Park Meadows Shopping Mall

Arrival at Denver’s impressive airport is painless and there’s only a short walk to get the bus downtown. It takes an hour and I get a transfer for the local service, although I just miss one and rather than wait half an hour, I take a taxi.
As I stand trying to hail one, I am approached by a beggar, one of many people on the streets as a result of the economic downturn in the States. It’s something that happens half a dozen times a day throughout my visit.
Visit Denver has booked me into the 120 year old Capital Hill Mansion B and B, which is very much to my taste. There’s nobody at home, but I find a note on the front door telling me where I am staying. Shortly after I have lugged my fifty kilos of luggage up one flight of stairs to the spacious Gold Banner suite, owner Carl Schmidt appears. He is a larger than life Texan tax accountant who has lovingly restored the listed building and learned to craft sensational breakfasts as well as running a hugely impressive Inn.
My room has a sitting area with recliners, a huge brass bed and an enormous spa bath, although I only ever have time to take a shower.
Carl and his daughter Bailey run the place which has the atmosphere of being in a country house rather than anything else. With apologies to all the lovely accommodations I have had on this trip, Capitol Hill Mansion really is the most splendid place I have stayed in since I left England nearly two months ago.
My programme says I have a free evening, but attached to it is a ticket to go to Coors Field to see a baseball game tonight. Panic!
I rush about getting ready and discover that the thin air a mile high is not conducive to rushing, certainly not in the first few days.

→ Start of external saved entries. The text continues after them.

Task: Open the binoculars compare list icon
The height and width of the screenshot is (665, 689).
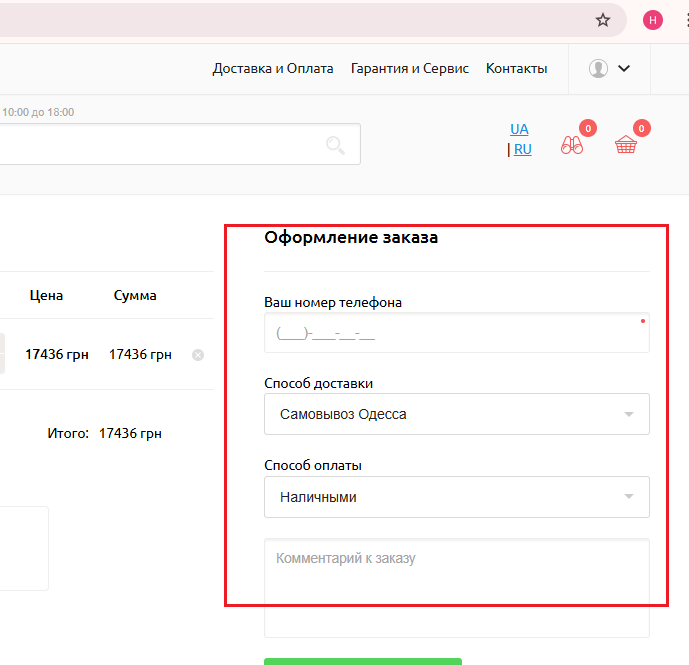Action: pyautogui.click(x=572, y=145)
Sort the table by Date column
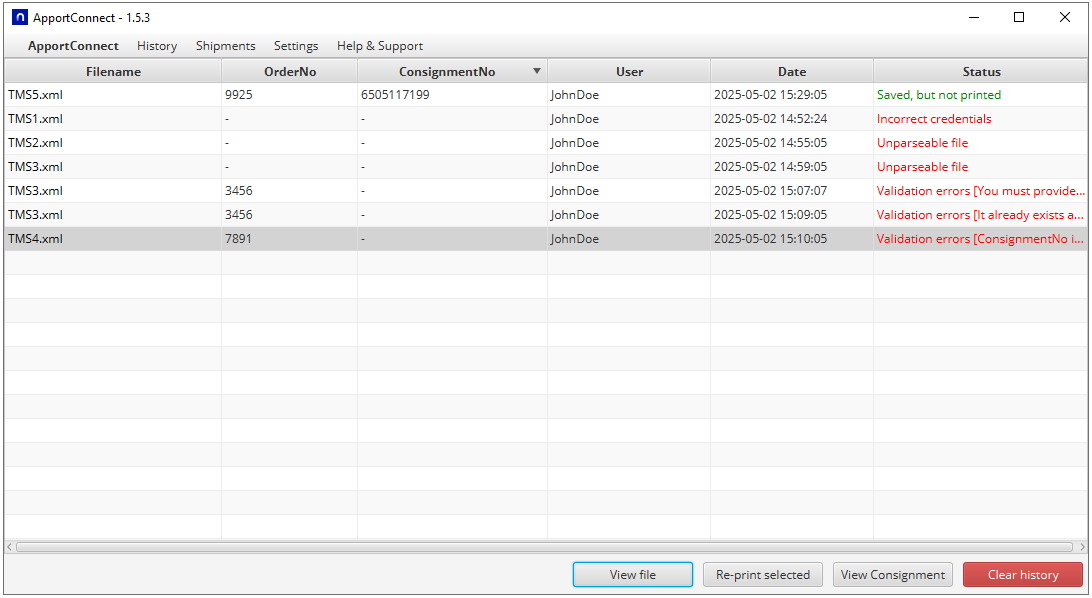This screenshot has width=1092, height=598. 791,72
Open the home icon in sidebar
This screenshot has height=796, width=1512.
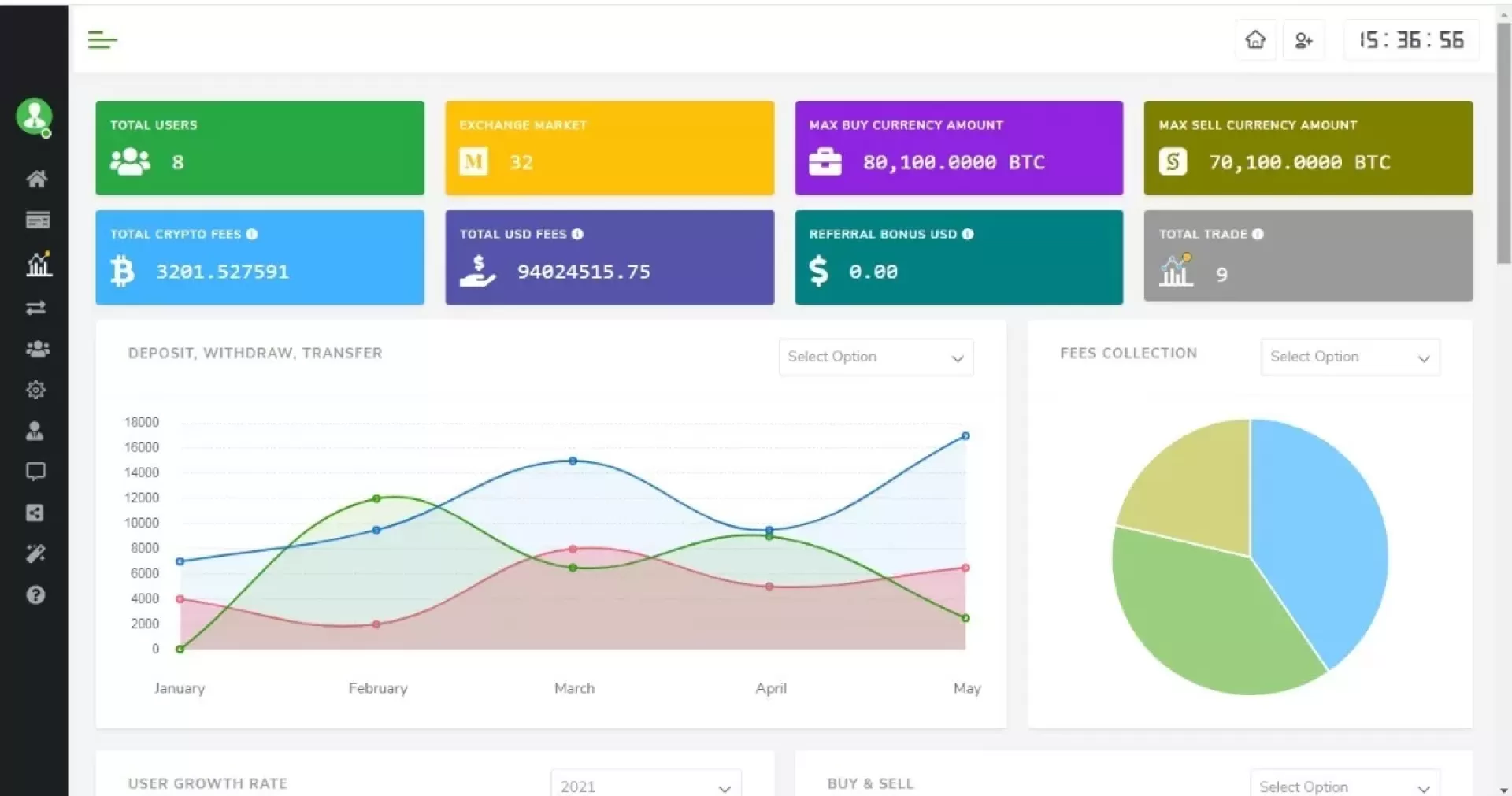[x=36, y=180]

I have been here before, but I have forgotten just how much your body struggles to cope at this altitude.
So I make my way to the 16th Street Mall, where a free shuttle bus gets me to within a few blocks of the stadium.

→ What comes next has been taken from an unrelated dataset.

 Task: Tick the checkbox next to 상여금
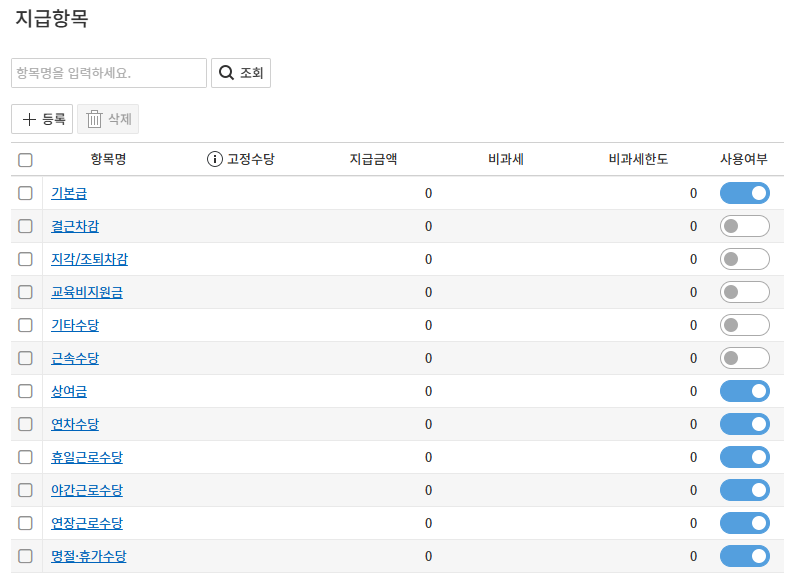(x=26, y=391)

The game is between the Colorado Rockies and the Chicago Cubs. I enjoy the spectacle, but, as someone who is used to the pace of Premiership football, find the game itself as dull as ditchwater. But the spectacle of the fans constantly grazing on popcorn, burgers, hot dogs, pretzels plus the razzmatazz and hype generated by the public address announcer is well worth the rush.
Nearby,  I join a tour of a few of Denver’s microbreweries, which involves signing a bizarre and complex legal document agreeing that I will not sue them for and that everything that happens is all my fault. Even if it isn’t. Bloody lawyers! However, after only two small glasses of the products of the Great Divide Brewing Company, the lack of oxygen and the alcohol makes me really light-headed, so I decide to opt out.
I go into Union Station, a wonderful temple to the great days of Rail Travel, but where only one Amtrak train a day, the California Zephyr, now calls. But there are plans for a new fast link to the airport and an extension of the impressive and fast-expanding light rail network to outlying towns such as Golden and to the airport. So there’s a nearby temporary station while the great building lies open but mainly empty.
The last time I was in Denver was to attend the wedding of the younger daughter of my old BBC boss. Emma, her husband Britt and their two daughters join me for dinner at the Old Spaghetti Factory. We dine in a booth beside a splendid old tramcar, are entertained by a very forgetful server and by ‘Gus the balloon guy’, who skilfully creates a very impressive turtle and a mermaid for the girls.
It’s been a long couple of days, so I take the shuttle along the Mall and after a short walk back, clamber into the giant bed and fall quickly asleep.
In the morning, Carl produces another gourmet breakfast involving a bacon nest with egg and mushrooms. At the adjacent table, a mother from Seattle and her two teenage sons, in the area to select a college for the older boy, join me in Spanish banter. We are joined by James and Deirdre Nalven, who live locally, but are combining some family celebrations with a short break in the city. James, who is a geologist specialising in mining, has spent time in south America, so all of us are now talking Spanish at breakfast time!
As Bailey efficiently juggles orange juice coffee, marmalade et al, she tells me that Latin Americans are Denver’s biggest growing population. Later, I discover a whole range of Spanish language newspapers and that many of the official signs in the city are bilingual.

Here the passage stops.